巨大工場建設シミュレーションと全方位型タワーディフェンスが融合した話題作、日本語化されてPCとモバイルで公開中【レビュー:Mindustry】

 ベルトコンベアで鉱石を搬送する巨大工場を建設しつつ、防衛兵器を配置して襲いかかる敵を撃退する、開発シミュレーションとタワーディフェンスを高度に融合させたゲームが登場しています。
 『Mindustry』です。

 Androidでは2018年、iOSとSteamでは2019年の夏に公開された作品ですが、最初に見たとき、私はスルーしました。
 理由はインターフェイスが悪く、操作が難解、ルールも複雑、日本語にも未対応で、あまりに遊び辛かったから。

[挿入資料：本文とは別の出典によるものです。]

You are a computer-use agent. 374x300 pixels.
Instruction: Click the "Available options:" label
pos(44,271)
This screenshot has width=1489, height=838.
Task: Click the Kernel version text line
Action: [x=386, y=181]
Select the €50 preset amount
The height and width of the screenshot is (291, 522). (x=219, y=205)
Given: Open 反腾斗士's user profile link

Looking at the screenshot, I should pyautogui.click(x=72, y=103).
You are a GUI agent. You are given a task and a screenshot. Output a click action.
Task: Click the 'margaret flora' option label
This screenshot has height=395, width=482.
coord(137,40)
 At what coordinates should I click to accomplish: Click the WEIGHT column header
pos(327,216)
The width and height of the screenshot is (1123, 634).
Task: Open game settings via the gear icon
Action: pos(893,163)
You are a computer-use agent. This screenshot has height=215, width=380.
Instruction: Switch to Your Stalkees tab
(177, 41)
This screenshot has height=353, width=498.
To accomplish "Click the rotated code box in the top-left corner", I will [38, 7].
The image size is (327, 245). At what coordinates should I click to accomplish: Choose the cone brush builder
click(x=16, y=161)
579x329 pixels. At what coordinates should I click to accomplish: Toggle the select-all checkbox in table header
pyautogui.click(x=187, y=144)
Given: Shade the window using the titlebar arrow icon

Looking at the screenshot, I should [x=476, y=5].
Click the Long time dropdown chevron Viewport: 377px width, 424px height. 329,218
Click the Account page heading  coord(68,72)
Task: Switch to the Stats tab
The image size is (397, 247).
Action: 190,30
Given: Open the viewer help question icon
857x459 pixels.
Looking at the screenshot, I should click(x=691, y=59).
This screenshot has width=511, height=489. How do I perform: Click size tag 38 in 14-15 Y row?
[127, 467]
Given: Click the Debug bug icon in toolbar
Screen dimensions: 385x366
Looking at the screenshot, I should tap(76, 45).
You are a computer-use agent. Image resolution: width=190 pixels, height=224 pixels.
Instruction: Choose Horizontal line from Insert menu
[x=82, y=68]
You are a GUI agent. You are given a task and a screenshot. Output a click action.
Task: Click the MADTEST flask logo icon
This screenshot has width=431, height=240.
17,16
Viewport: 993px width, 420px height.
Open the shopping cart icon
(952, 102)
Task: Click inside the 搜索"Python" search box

 昨年末のアップデートで日本語に対応し、かなりわかりやすくなりましたが、今でも(特にスマホ版の)操作性はお世辞にも良いとは言えません。
 加えてiOS版には正常に起動しないバグがあり、今でも諸手を挙げて人に勧められるゲームではありません。

 それでも今回取り上げるのは…… すごく面白いから。
 自由度の高い開発と防衛、自機を操って戦うアクション性を備え、多くの資源が運ばれていく様子は眺めていて楽しく、シミュレーションファンなら没頭して楽しめること請け合いです。
 プレイ中は操作性との戦いになりますが…… それを越えて遊ぼうという気にさせてくれる作品です。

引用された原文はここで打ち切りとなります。